Instead of one simple click to approve cookies, you had to decline more options in order to stop the website to track your data.
Additionally, neither the first-level information banner nor the context of the choice interface available after clicking on a link in the banner adequately informed users of the objectives of the cookies.
"These findings relate to past practices that we addressed last year, including making it easier to reject non-essential cookies and providing additional information about the purposes of certain cookies. The CNIL itself highlighted our cooperation during the course of the investigation and user privacy remains a top priority for TikTok," a spokesperson for TikTok said.
The CNIL claimed that between May 2020 and June 2022, it conducted a number of inspections of the company's website and that the “Reject All” button was not available until February 2022.

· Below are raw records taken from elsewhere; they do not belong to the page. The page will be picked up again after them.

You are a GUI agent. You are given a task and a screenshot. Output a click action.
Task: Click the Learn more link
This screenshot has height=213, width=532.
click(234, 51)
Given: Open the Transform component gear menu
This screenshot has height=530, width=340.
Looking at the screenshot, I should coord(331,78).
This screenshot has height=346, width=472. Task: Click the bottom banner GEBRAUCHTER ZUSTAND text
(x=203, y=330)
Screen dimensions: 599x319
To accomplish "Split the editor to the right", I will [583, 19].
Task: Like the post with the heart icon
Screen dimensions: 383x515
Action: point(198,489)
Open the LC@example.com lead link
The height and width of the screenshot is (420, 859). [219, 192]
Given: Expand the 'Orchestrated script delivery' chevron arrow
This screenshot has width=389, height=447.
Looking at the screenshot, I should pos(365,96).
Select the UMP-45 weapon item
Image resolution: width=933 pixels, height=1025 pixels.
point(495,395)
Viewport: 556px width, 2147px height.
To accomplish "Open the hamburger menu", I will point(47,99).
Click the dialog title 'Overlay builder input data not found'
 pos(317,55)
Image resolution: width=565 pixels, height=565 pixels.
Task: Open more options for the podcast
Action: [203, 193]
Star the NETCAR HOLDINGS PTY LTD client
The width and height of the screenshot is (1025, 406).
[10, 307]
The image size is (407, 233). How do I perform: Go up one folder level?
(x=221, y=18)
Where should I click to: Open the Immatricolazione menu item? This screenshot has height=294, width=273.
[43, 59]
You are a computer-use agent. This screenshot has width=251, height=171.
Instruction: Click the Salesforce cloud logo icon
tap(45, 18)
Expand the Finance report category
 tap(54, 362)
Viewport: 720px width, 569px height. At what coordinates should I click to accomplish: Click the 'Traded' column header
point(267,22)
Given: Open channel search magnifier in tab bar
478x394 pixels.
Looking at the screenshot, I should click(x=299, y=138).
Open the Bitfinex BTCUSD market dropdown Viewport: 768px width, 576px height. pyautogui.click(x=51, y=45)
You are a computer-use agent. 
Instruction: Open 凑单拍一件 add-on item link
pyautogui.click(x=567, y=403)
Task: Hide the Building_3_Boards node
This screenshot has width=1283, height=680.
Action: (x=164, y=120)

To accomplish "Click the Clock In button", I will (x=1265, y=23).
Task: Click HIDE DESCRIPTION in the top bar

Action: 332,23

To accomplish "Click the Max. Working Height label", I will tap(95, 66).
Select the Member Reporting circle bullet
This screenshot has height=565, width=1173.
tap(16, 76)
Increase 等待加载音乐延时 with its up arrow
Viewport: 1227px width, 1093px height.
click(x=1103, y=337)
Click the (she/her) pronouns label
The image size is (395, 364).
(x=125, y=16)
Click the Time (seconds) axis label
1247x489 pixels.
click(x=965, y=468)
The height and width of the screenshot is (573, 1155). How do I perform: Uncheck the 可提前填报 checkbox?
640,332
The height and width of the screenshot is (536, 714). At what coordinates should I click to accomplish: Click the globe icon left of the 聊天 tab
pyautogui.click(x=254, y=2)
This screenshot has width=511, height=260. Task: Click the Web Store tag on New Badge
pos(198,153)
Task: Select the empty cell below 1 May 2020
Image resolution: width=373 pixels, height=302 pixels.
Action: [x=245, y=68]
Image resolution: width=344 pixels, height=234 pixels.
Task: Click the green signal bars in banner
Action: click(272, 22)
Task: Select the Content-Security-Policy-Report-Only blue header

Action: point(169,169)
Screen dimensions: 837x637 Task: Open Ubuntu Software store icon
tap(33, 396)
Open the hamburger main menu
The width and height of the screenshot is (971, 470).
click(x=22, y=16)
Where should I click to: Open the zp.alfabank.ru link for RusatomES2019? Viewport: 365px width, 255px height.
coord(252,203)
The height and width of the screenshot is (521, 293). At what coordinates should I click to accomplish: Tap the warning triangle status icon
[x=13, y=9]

CNIL also fined Google, Microsoft, and Facebook for not having a transparent cookie consent banner.
TikTok is at the center of several privacy debates across the globe, particularly in the United States.
Its use on government equipment is prohibited by the federal government and about 20 states in the United States. In November, FBI Director Christopher Wray stated that the bureau has several issues with TikTok.
"They include the possibility that the Chinese government could use it to control data collection on millions of users or control the recommendation algorithm, which could be used for influence operations if they so chose, or to control software on millions of devices, which gives it an opportunity to potentially technically compromise personal devices," Christopher Wray said.
With GDPR coming into effect along with other data privacy laws, every company should pay attention to its consent cookie banner. Or they should try cookieless tracking to avoid huge fines.